Requisiti del compito:
In che cosa è specializzata la società CyberArk secondo il brano sulla sicurezza informatica?

Segmento del documento:
════════════════
Le minacce non arrivano solo dall’esterno. Spesso gli incidenti informatici sono provocati da errori e da un’errata gestione a livello IT.
Gli esperti di cyber security, quando parlano di prevenzione, hanno la buona abitudine di guardare come prima cosa all’interno del perimetro. Il motivo? Nella maggior parte dei casi i veri rischi per la sicurezza si trovano proprio lì.
“Abbiamo l’abitudine a concentrarci in maniera ossessiva sui potenziali attacchi esterni” conferma Massimo Carlotti di CyberArk, società specializzata in Privileged Access Management. “La prima linea di difesa, però, deve essere schierata all’interno dei sistemi”.
D’altra parte l’esperienza (e la cronaca) dimostrano che una buona percentuale dei data breach non avvengono a causa di malware o di attacchi mirati da parte di hacker, ma da semplici errori o configurazioni errate che portano all’esposizione di dati sensibili.
Il caso ormai frequentissimo di implementazione di database e servizi privi di un’adeguata protezione è solo l’esempio più eclatante di un fenomeno che non accenna a diminuire.
Anche quando si parla di attacchi informatici a opera di cyber criminali, però, è evidente come una buona parte di questi sfrutti, in un modo o nell’altro, elementi di debolezza che provengono dall’interno.
“Sia quando si parla di incidenti provocati da errori umani, sia quando si tratta di attacchi informatici, il vero tema è quello della gestione dei privilegi” spiega Carlotti. “In pratica il problema è sempre lo stesso: abbiamo delineato in maniera corretta il campo di azione concesso all’utente che ha provocato il danno o che ha subito l’attacco?”
════════════════
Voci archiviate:
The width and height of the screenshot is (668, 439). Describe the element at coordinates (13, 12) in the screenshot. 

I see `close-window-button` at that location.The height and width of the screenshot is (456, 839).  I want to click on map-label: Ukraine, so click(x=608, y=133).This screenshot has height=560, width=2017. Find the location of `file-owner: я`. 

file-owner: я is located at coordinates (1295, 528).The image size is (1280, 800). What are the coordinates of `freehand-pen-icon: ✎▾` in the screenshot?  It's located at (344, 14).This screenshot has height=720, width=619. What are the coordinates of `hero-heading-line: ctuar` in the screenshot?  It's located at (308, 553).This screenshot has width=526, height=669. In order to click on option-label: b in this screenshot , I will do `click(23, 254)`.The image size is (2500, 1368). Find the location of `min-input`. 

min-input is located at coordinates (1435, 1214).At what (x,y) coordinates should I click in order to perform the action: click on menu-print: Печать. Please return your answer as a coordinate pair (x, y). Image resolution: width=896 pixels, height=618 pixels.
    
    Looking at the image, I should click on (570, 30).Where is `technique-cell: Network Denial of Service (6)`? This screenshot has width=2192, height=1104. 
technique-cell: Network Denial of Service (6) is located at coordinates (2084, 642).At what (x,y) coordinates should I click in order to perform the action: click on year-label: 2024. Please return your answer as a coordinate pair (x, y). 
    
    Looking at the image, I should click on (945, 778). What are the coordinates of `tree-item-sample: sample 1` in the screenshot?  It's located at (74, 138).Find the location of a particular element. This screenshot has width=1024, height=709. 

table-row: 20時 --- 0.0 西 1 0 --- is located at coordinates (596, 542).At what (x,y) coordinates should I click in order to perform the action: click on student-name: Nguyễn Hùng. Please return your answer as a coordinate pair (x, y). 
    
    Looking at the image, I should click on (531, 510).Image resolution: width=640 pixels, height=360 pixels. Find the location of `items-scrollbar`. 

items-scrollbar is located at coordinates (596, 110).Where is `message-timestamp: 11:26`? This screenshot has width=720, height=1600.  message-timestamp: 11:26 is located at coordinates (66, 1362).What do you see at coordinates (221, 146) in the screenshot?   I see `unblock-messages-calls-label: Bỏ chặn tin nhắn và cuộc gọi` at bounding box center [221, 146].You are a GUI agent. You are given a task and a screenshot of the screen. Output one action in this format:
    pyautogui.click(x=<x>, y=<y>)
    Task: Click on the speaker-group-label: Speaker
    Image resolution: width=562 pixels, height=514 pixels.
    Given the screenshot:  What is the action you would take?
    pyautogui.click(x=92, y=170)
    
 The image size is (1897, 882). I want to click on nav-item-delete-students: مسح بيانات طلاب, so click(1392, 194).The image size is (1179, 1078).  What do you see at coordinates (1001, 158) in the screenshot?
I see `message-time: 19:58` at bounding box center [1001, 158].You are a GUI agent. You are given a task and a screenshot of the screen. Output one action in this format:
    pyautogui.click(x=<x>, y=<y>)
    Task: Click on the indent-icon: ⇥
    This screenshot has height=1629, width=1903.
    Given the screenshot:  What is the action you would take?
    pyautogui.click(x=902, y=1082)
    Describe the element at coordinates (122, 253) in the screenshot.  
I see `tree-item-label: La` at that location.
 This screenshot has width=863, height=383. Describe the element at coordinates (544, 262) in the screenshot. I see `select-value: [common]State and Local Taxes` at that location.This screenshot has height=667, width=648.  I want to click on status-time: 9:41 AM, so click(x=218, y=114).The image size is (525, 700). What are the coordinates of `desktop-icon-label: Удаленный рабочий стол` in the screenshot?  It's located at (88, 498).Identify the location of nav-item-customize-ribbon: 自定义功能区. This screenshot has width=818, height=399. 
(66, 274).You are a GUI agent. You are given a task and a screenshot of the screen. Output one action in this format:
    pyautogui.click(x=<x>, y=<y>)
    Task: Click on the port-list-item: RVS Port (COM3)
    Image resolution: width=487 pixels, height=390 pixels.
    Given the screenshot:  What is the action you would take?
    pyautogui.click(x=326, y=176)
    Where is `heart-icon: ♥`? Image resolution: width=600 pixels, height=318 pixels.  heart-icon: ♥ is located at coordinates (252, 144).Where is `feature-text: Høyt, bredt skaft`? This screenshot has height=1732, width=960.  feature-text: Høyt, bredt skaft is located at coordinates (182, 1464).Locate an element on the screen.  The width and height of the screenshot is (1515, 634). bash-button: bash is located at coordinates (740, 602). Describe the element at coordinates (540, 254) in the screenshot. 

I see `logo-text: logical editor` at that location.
════════════════
Risposta al problema:
Nel Privileged Access Management.